[Dataset items]

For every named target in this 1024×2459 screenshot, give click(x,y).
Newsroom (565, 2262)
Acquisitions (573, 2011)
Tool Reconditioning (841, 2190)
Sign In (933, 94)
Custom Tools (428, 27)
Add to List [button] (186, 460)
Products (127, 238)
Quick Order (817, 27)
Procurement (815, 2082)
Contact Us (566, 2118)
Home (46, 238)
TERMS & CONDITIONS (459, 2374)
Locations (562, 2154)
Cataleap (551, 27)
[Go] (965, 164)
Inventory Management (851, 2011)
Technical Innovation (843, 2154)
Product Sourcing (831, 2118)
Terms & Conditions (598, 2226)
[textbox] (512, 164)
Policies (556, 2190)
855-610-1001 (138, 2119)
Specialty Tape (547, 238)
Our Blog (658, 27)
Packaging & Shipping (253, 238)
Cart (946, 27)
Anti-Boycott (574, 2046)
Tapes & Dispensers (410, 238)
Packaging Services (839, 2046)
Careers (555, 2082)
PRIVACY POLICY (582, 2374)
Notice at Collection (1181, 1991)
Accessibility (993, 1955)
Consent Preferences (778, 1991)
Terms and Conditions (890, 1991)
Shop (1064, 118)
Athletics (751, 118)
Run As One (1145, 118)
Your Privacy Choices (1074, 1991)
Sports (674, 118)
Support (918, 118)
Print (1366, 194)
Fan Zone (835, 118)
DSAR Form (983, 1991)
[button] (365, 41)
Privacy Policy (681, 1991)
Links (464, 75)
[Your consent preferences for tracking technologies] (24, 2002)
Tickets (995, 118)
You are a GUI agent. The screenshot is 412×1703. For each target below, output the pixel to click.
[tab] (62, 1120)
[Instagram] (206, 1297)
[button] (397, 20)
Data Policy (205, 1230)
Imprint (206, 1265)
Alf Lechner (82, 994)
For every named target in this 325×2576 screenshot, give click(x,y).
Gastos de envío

## Exercise requirements
Write out every line from the records above, word for word.

## Output for this exercise
For every named target in this 1024×2459 screenshot, give click(x,y).
Newsroom (565, 2262)
Acquisitions (573, 2011)
Tool Reconditioning (841, 2190)
Sign In (933, 94)
Custom Tools (428, 27)
Add to List [button] (186, 460)
Products (127, 238)
Quick Order (817, 27)
Procurement (815, 2082)
Contact Us (566, 2118)
Home (46, 238)
TERMS & CONDITIONS (459, 2374)
Locations (562, 2154)
Cataleap (551, 27)
[Go] (965, 164)
Inventory Management (851, 2011)
Technical Innovation (843, 2154)
Product Sourcing (831, 2118)
Terms & Conditions (598, 2226)
[textbox] (512, 164)
Policies (556, 2190)
855-610-1001 (138, 2119)
Specialty Tape (547, 238)
Our Blog (658, 27)
Packaging & Shipping (253, 238)
Cart (946, 27)
Anti-Boycott (574, 2046)
Tapes & Dispensers (410, 238)
Packaging Services (839, 2046)
Careers (555, 2082)
PRIVACY POLICY (582, 2374)
Notice at Collection (1181, 1991)
Accessibility (993, 1955)
Consent Preferences (778, 1991)
Terms and Conditions (890, 1991)
Shop (1064, 118)
Athletics (751, 118)
Run As One (1145, 118)
Your Privacy Choices (1074, 1991)
Sports (674, 118)
Support (918, 118)
Print (1366, 194)
Fan Zone (835, 118)
DSAR Form (983, 1991)
[button] (365, 41)
Privacy Policy (681, 1991)
Links (464, 75)
[Your consent preferences for tracking technologies] (24, 2002)
Tickets (995, 118)
You are a GUI agent. The screenshot is 412×1703. For each target below, output the pixel to click.
[tab] (62, 1120)
[Instagram] (206, 1297)
[button] (397, 20)
Data Policy (205, 1230)
Imprint (206, 1265)
Alf Lechner (82, 994)
For every named target in this 325×2576 screenshot, give click(x,y).
Gastos de envío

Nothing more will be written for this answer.